Input data —
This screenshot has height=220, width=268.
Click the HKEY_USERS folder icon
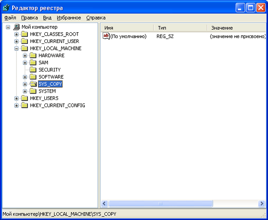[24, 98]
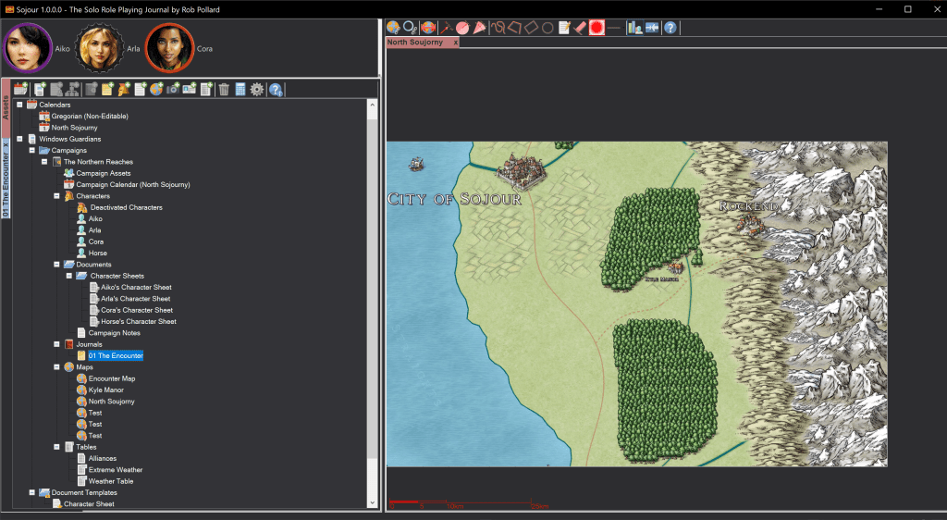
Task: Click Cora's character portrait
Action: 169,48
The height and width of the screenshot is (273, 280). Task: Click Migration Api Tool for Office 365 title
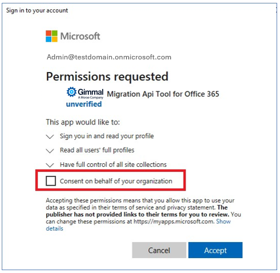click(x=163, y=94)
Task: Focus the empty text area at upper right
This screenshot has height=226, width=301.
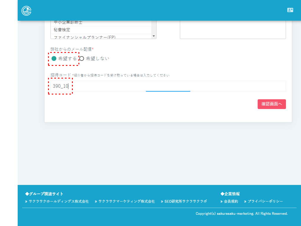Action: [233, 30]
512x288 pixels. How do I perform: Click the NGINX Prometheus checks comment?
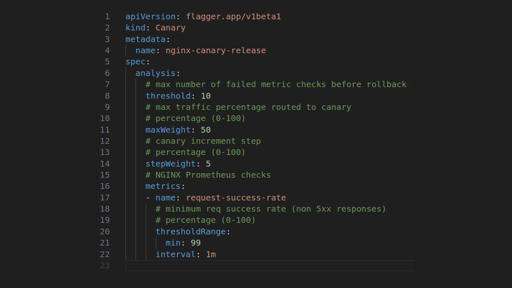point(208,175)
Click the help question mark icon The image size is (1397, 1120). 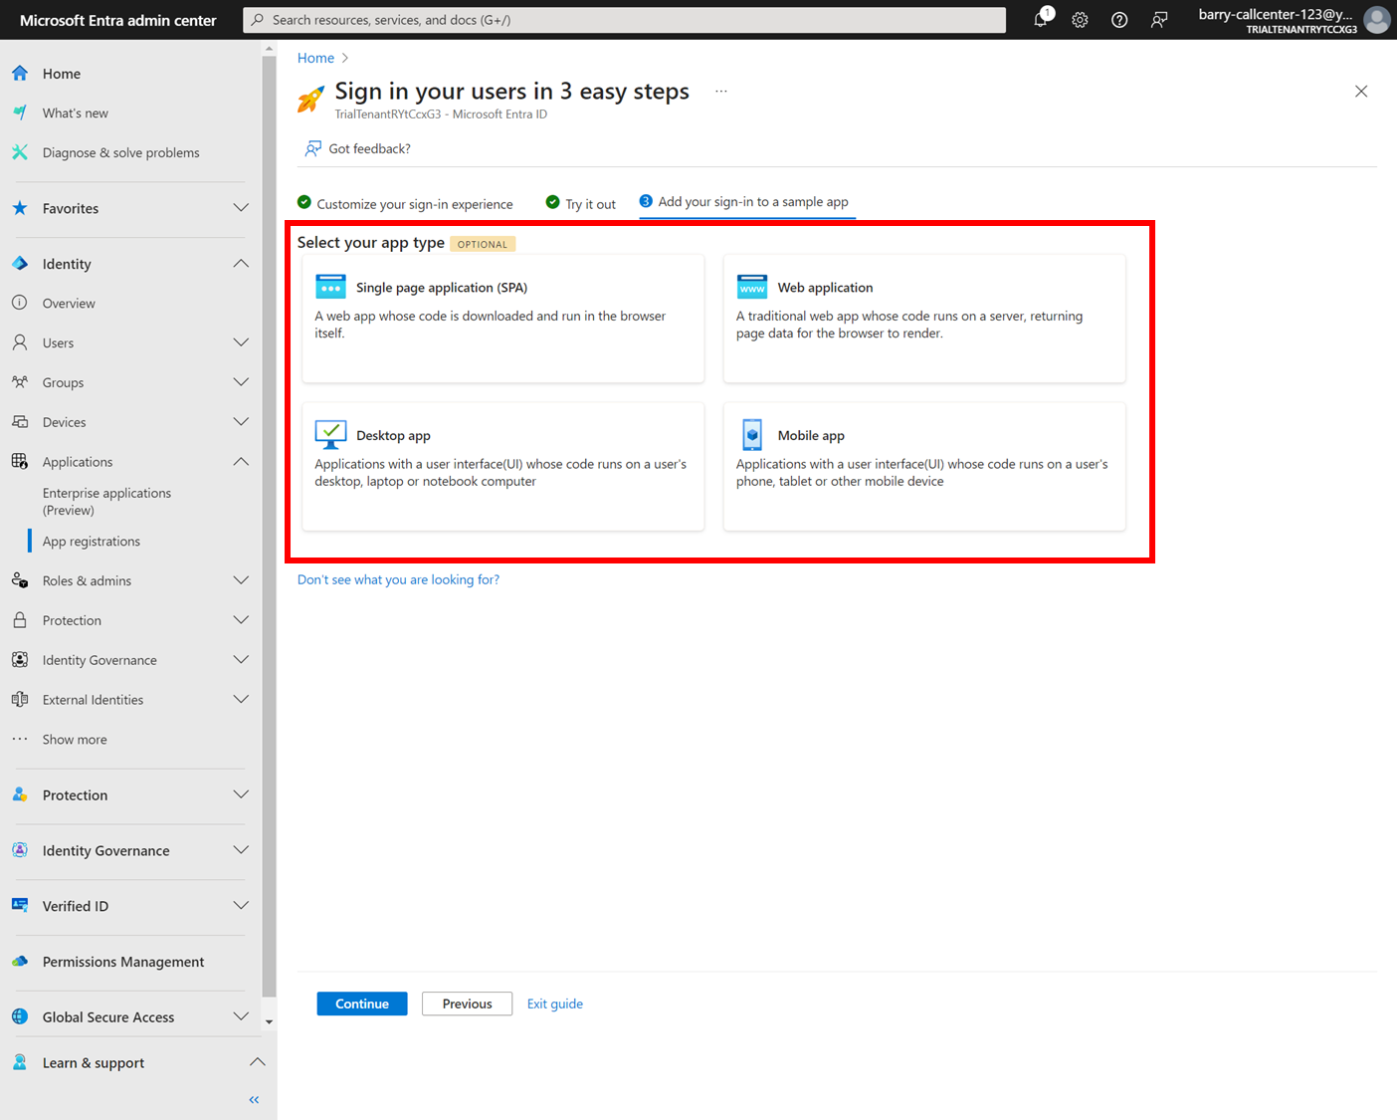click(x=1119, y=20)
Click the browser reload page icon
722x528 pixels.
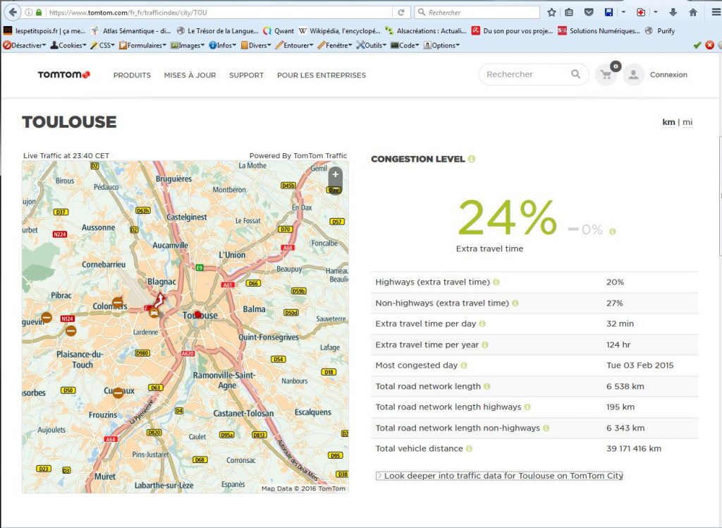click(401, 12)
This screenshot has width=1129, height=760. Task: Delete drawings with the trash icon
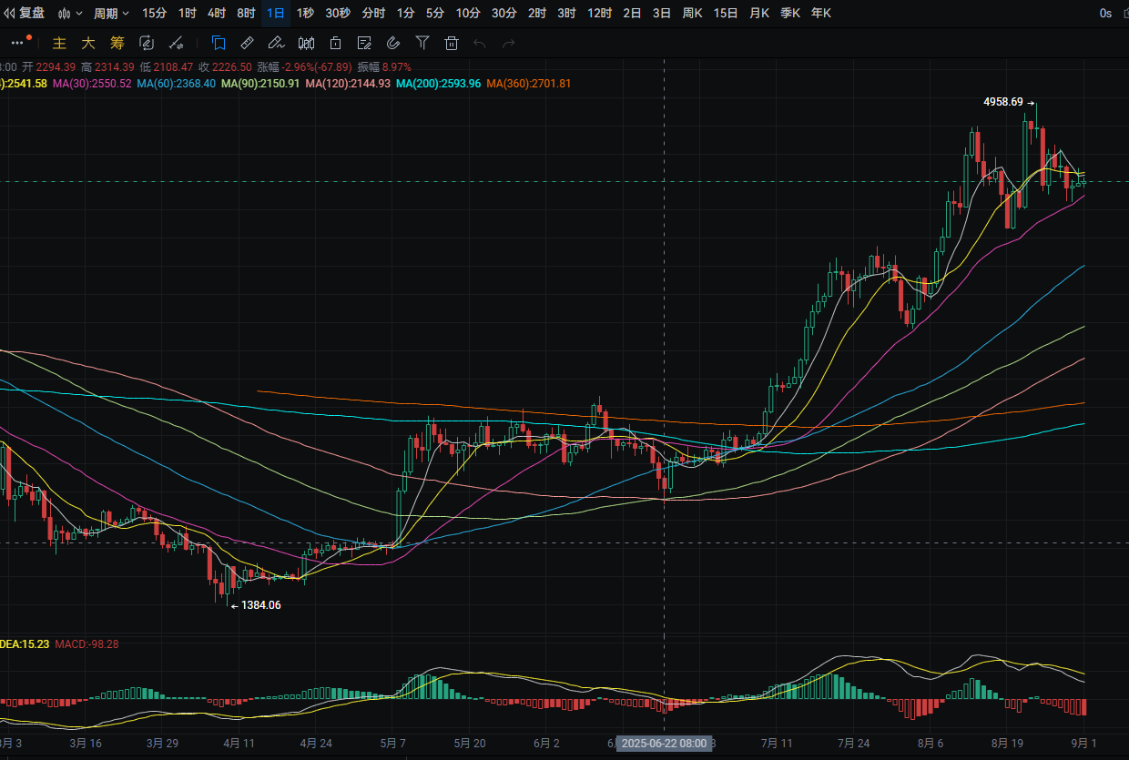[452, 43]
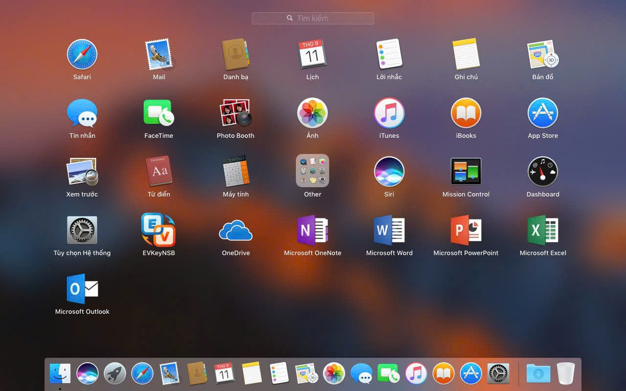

Exercise goal — Nothing but the lines from the line holding "This screenshot has width=1129, height=760." through the last line of the entries above is to be reproduced, exactly and without pictures.

Solved exercise —
This screenshot has width=1129, height=760. Task: Delete drawings with the trash icon
[452, 43]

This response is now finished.